_Aim of the exercise_. Exactly as written, copy every line from the one containing "Click the mouse icon beside VOLTAR" through the end of the records, with the pictures left out.
-------
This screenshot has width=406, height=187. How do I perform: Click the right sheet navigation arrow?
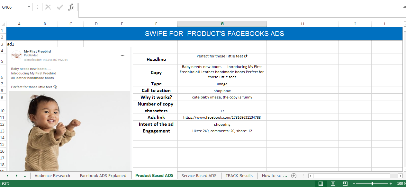(x=16, y=176)
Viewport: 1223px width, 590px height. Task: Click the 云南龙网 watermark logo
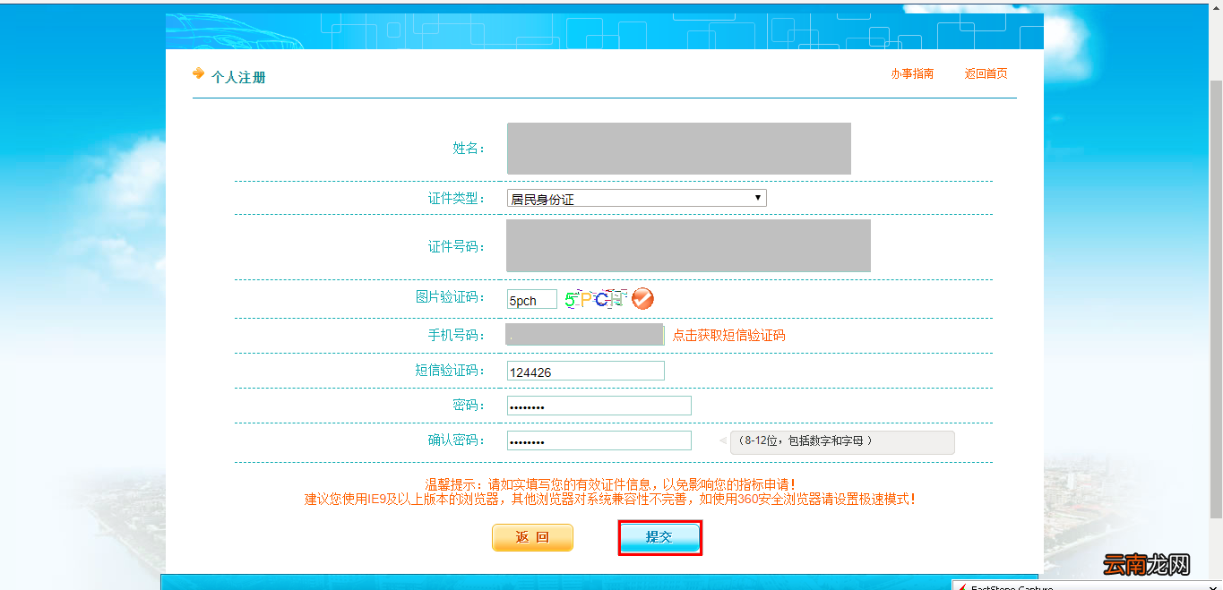click(1146, 566)
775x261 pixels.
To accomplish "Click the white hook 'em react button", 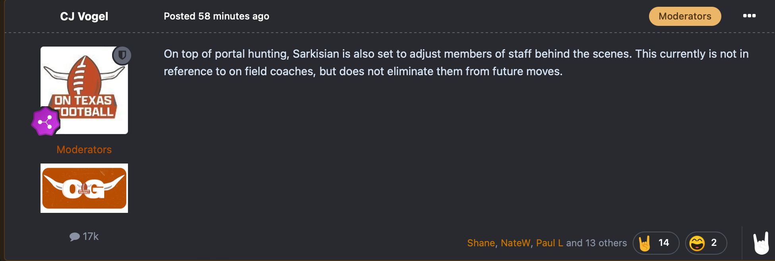I will [761, 243].
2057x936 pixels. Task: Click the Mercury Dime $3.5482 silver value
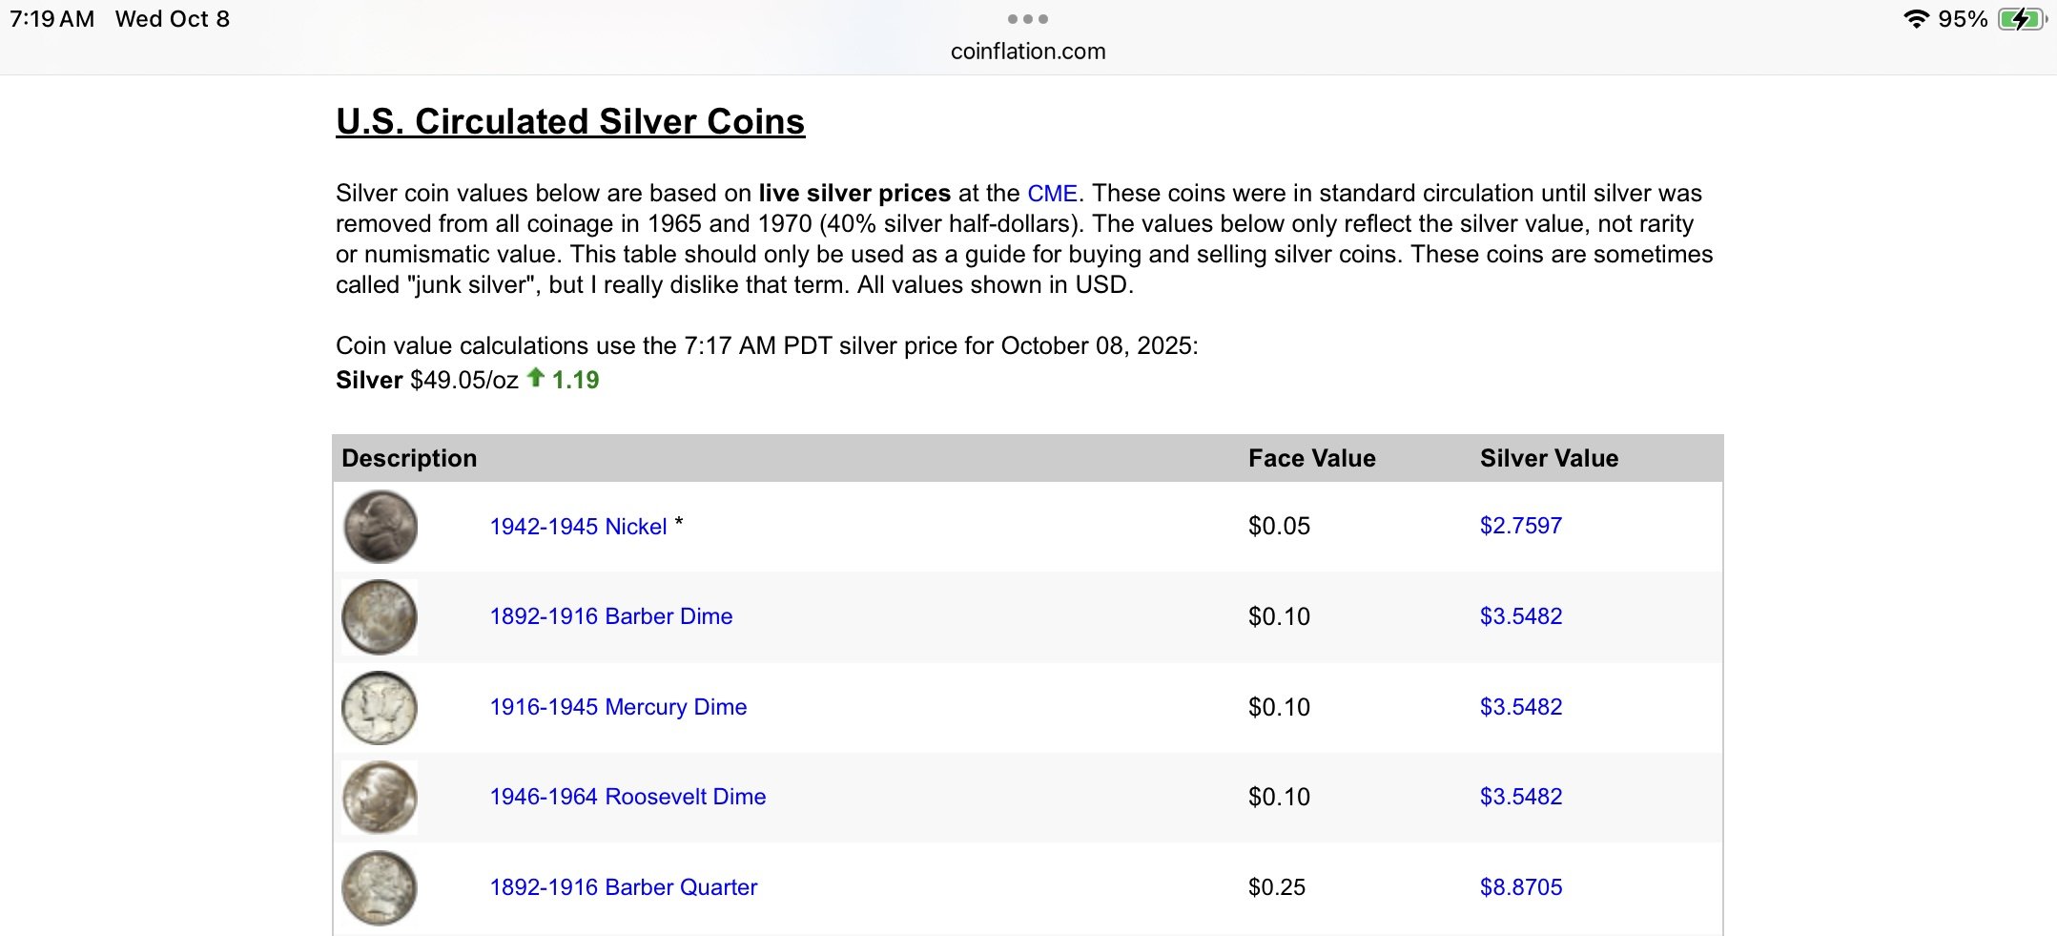click(x=1521, y=707)
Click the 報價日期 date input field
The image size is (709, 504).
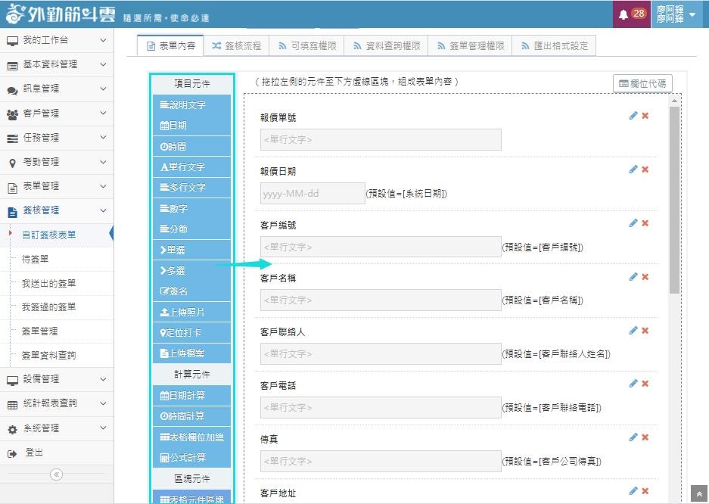tap(312, 194)
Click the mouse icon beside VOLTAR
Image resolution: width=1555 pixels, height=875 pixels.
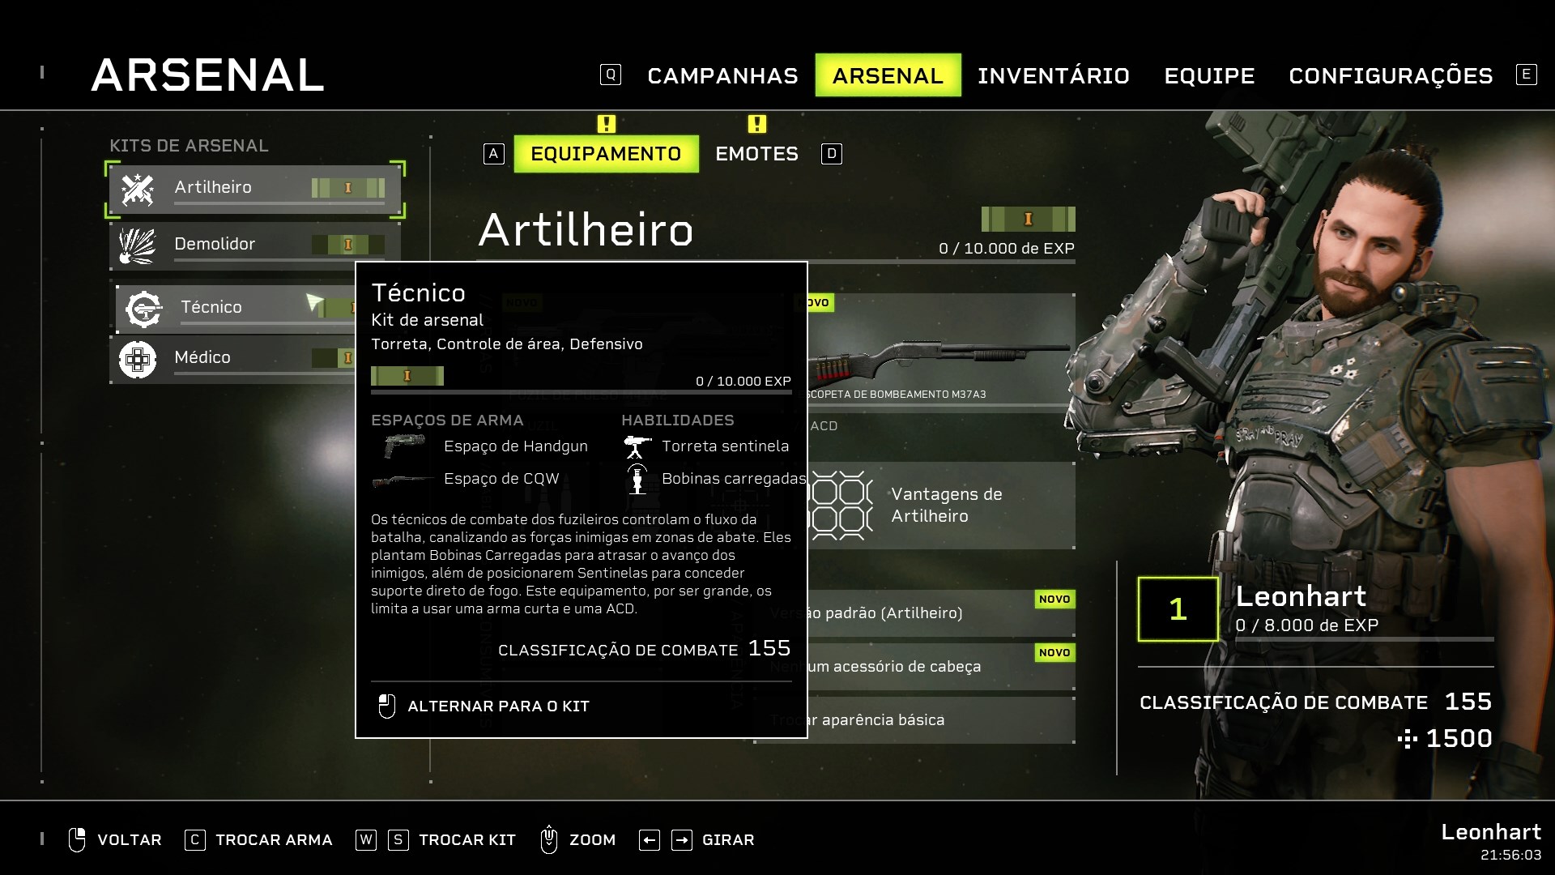coord(77,840)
-------
_Answer to this problem_.
Click the mouse icon beside VOLTAR
Image resolution: width=1555 pixels, height=875 pixels.
coord(77,840)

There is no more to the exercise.